**DOCUMENT TEXT**:
____

Lost array config on reboot 5.0b4


Recommended Posts

Made a fresh install of 5.0b4 on my server. Uses an Adaptec 1430 and onboard intel controller. Everything went swimmingly on install. While I had the stick out, I preinstalled preclear and unmenu, but haven't run the install script for unmenu yet. I am still in the process of loading this array, so I haven't assigned a parity yet. I did some work saving a couple of files to one of the disk shares with SMB, and then I chose to shut the server down. SNAFU time... On reboot Unraid would not find my disks, so it couldn't startup properly. I went to pull out a syslog (attached ending on a) and then reassigned the disks to the array as indicated by the main page. Well, it's up and running again for now, and I am not that dependent of this server anyhow.

 

When shutting the server down I stopped the array and made shutdown on the main tab of the GUI. Did I miss anything important?

____

**RECORDS**:
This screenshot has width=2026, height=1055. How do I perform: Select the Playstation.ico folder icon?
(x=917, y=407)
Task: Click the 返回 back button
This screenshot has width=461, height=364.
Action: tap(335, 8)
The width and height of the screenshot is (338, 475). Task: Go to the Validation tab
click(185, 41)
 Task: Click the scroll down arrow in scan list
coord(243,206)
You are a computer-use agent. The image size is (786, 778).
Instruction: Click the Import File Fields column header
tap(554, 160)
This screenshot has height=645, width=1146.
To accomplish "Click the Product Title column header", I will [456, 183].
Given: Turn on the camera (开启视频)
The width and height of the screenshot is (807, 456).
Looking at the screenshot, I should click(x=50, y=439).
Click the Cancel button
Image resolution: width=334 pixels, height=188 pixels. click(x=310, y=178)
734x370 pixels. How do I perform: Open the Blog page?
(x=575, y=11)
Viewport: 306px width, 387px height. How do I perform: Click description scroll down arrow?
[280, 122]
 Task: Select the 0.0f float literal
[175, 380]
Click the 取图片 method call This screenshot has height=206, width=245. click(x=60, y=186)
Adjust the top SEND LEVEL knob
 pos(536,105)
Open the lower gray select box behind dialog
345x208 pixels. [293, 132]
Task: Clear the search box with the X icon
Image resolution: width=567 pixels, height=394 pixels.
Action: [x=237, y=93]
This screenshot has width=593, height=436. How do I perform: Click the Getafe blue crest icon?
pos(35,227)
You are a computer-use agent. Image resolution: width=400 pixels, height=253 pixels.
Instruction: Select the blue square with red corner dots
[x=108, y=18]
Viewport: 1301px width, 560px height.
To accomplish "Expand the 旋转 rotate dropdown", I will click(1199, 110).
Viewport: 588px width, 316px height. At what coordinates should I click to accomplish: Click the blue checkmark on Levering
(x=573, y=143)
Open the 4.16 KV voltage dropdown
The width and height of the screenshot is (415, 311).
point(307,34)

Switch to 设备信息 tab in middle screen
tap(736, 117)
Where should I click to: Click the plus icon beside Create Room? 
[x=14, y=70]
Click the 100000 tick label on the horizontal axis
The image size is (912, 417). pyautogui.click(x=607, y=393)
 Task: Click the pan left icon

____

**WHAT YOU NEED TO DO**:
Answer these about the forum post on the lost array configuration:
(a) Which two controllers does the server use?
(b) Why has no parity been assigned yet?
(c) What did the poster do in the GUI to shut the server down?
Rely only on the forum post about the lost array configuration.

**ANSWER**:
(a) An Adaptec 1430 and an onboard Intel controller.
(b) The poster is still loading the array.
(c) The poster stopped the array and chose shutdown on the main tab.